#### [EXERCISE DATA]
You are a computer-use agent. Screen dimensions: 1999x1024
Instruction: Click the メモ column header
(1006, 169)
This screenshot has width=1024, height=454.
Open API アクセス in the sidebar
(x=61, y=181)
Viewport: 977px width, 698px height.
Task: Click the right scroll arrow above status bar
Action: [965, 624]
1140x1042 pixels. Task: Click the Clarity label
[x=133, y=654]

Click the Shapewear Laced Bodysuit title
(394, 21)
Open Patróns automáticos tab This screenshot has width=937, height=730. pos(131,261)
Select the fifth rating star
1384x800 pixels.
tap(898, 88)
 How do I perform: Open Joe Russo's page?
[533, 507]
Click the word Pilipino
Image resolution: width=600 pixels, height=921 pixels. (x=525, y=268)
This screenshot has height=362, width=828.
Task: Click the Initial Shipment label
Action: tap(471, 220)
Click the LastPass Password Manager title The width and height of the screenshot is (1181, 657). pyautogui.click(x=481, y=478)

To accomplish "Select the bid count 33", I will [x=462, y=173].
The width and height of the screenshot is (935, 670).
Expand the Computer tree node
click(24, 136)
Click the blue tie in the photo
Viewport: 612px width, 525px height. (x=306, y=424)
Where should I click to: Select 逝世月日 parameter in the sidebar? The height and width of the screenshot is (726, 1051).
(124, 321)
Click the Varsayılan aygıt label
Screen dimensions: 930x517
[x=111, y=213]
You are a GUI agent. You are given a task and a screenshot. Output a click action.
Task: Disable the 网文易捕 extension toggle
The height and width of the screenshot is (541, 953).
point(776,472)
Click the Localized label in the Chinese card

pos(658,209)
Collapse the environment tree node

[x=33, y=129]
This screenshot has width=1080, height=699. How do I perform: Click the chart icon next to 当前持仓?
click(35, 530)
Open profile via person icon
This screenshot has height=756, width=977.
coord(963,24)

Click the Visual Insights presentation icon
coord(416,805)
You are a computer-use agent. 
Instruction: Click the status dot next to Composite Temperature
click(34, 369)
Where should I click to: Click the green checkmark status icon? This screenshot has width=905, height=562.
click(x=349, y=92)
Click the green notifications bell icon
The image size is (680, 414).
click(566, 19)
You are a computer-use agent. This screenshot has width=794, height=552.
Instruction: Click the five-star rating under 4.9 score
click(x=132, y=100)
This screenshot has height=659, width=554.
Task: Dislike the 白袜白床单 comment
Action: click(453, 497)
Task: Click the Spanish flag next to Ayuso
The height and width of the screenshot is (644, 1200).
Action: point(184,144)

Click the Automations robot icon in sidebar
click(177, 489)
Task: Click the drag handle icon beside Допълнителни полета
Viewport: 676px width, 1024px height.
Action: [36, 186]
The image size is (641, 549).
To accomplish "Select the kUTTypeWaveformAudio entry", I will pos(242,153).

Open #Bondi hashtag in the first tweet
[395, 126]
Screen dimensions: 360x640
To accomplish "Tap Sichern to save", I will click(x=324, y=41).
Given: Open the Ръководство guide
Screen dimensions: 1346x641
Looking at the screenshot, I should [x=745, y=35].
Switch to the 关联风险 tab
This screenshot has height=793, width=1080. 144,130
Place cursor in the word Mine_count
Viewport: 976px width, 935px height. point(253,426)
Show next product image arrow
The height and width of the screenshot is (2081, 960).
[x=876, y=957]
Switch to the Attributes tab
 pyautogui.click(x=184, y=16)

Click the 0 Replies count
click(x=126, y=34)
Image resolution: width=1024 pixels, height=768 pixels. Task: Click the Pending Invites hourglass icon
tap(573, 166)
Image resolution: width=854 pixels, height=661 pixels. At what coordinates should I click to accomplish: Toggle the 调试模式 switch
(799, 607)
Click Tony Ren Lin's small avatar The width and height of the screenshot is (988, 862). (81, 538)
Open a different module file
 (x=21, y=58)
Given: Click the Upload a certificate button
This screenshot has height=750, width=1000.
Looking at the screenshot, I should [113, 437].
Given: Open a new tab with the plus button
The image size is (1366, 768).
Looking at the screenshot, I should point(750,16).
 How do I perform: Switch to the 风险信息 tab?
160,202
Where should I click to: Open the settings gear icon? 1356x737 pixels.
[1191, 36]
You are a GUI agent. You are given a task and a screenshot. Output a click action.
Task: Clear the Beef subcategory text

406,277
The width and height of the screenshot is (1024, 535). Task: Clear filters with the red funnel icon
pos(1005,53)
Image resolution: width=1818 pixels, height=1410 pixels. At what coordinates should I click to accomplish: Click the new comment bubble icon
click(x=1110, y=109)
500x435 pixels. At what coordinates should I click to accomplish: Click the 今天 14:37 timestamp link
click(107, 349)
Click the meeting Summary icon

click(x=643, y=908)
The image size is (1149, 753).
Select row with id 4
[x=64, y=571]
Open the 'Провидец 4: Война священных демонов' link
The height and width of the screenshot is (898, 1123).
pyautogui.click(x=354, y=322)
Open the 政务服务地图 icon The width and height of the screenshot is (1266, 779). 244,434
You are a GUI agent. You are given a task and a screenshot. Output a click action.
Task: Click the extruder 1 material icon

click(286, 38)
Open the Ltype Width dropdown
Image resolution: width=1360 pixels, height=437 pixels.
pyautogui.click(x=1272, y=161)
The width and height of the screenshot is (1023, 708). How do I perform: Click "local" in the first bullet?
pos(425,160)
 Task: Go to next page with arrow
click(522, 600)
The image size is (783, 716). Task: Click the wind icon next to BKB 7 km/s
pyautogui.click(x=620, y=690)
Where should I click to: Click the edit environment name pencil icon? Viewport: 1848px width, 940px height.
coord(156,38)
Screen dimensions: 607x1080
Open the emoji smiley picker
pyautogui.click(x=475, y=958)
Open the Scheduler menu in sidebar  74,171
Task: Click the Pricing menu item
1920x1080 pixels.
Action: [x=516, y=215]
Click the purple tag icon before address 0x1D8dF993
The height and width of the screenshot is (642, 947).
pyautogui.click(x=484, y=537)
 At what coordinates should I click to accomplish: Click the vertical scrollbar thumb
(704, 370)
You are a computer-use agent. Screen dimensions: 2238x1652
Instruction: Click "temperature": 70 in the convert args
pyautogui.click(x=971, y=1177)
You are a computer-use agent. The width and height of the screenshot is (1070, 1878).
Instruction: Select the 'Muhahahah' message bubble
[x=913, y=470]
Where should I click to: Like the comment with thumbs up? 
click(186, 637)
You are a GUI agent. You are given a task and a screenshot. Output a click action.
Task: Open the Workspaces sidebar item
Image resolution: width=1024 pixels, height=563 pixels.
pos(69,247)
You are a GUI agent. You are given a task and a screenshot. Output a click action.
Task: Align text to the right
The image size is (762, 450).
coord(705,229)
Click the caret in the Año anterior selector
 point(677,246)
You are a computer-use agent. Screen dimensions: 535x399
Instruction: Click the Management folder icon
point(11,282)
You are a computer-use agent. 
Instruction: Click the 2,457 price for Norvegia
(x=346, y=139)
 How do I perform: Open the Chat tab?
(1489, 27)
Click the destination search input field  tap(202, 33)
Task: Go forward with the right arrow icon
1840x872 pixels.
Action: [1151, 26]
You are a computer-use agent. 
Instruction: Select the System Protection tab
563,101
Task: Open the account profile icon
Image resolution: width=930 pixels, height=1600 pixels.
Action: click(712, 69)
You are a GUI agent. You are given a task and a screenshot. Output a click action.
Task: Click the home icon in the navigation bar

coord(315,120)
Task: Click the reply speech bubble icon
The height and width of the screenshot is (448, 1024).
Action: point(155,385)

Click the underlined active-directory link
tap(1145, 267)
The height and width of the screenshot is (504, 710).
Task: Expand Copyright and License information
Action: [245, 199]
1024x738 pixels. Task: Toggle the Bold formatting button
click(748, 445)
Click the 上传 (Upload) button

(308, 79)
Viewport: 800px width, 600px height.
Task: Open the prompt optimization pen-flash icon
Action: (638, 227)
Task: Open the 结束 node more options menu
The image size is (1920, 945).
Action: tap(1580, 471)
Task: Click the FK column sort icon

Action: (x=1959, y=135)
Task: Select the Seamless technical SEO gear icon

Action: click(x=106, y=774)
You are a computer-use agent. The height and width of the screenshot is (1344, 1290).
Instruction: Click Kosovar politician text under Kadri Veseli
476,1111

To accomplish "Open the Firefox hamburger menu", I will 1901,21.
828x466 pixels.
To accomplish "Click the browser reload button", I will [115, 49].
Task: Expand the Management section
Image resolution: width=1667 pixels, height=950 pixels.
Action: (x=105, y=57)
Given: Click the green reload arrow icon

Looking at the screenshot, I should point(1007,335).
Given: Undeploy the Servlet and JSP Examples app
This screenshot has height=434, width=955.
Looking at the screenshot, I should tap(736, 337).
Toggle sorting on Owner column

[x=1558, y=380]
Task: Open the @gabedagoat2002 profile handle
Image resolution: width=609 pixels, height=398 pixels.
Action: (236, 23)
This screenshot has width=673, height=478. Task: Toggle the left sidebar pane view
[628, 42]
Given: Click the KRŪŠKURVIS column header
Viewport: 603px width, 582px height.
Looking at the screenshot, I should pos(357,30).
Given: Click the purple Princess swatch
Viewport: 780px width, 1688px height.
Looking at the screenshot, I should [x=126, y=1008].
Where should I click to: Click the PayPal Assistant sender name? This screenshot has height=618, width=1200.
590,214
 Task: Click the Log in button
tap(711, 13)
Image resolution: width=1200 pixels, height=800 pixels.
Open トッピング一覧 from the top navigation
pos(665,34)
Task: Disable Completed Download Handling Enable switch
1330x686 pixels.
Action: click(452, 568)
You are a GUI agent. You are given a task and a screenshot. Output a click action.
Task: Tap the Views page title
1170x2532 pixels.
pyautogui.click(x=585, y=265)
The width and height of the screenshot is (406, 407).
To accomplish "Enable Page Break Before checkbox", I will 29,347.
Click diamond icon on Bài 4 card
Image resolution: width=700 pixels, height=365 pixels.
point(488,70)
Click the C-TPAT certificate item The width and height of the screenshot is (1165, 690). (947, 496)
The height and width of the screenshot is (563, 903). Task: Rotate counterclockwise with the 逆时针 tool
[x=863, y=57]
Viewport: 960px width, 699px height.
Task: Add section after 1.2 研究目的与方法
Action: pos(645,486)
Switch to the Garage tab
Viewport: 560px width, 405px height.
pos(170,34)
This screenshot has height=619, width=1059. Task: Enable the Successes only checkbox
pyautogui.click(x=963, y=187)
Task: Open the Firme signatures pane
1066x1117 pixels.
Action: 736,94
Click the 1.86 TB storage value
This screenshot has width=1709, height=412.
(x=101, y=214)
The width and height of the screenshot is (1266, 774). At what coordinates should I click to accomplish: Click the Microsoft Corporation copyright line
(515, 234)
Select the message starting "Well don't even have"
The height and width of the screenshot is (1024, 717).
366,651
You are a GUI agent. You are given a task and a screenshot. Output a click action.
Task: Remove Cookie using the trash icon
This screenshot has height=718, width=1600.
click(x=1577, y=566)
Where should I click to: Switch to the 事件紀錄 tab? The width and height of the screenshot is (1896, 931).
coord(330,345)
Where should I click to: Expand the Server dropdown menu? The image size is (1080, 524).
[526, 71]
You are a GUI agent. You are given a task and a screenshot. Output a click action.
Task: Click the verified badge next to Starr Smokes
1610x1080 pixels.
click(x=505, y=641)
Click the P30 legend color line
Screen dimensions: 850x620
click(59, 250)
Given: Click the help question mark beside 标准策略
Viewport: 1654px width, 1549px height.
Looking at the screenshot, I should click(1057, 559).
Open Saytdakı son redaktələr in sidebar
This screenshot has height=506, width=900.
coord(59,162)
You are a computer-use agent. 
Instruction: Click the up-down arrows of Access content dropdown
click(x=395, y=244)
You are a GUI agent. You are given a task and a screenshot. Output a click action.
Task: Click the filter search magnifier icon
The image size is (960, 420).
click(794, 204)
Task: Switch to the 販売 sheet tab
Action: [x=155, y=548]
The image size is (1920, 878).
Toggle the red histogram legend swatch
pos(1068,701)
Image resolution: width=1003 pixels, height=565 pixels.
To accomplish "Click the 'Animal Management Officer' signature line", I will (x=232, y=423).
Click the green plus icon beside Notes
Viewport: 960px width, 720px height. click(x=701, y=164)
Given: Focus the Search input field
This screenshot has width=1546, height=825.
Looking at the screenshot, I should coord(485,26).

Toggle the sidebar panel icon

#### [WORK TO BE COMPLETED]
Quote the listing above, but only from the line that shows "You are a computer-use agent. Screen dimensions: 535x399" through the line that shows "Task: Go forward with the right arrow icon".

#### [RESPONSE FOR THIS EXERCISE]
You are a computer-use agent. Screen dimensions: 535x399
Instruction: Click the Management folder icon
point(11,282)
You are a computer-use agent. 
Instruction: Click the 2,457 price for Norvegia
(x=346, y=139)
 How do I perform: Open the Chat tab?
(1489, 27)
Click the destination search input field  tap(202, 33)
Task: Go forward with the right arrow icon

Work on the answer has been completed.